Exercise requirements:
Every record that follows is to be copied exactly, with the pictures omitted.

Input data:
---------------

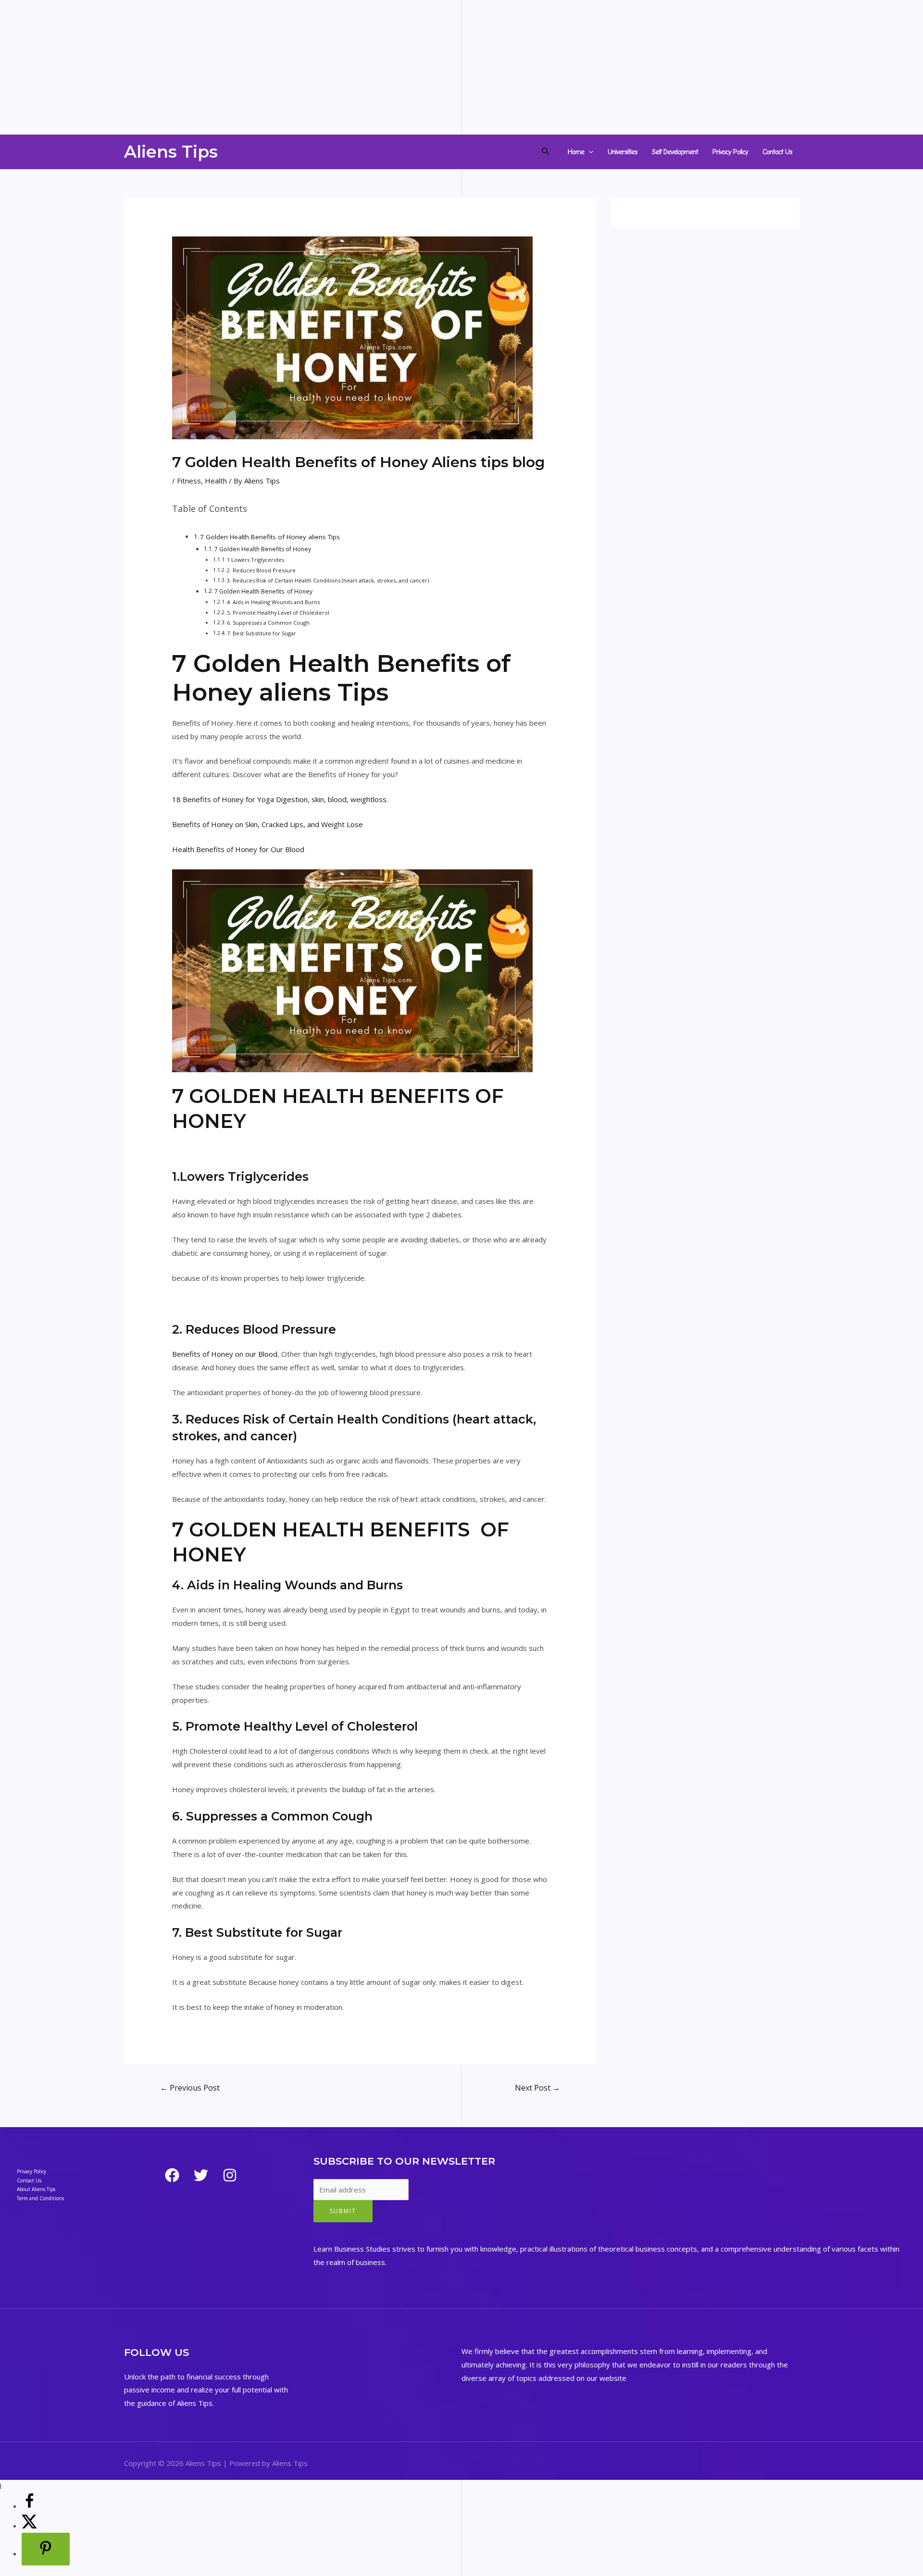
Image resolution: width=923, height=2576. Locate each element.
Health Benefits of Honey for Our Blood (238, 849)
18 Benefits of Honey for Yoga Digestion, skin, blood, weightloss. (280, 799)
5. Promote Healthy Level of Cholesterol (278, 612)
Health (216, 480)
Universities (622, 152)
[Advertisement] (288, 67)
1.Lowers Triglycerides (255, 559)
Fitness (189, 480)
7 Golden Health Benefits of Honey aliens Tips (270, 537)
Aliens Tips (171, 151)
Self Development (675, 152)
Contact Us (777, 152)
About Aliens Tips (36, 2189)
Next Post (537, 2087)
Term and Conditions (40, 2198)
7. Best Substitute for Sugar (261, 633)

---------------

Task result:
Image resolution: width=923, height=2576. Locate each element.
Health Benefits of Honey for Our Blood (238, 849)
18 Benefits of Honey for Yoga Digestion, skin, blood, weightloss. (280, 799)
5. Promote Healthy Level of Cholesterol (278, 612)
Health (216, 480)
Universities (622, 152)
[Advertisement] (288, 67)
1.Lowers Triglycerides (255, 559)
Fitness (189, 480)
7 Golden Health Benefits of Honey aliens Tips (270, 537)
Aliens Tips (171, 151)
Self Development (675, 152)
Contact Us (777, 152)
About Aliens Tips (36, 2189)
Next Post (537, 2087)
Term and Conditions (40, 2198)
7. Best Substitute for Sugar (261, 633)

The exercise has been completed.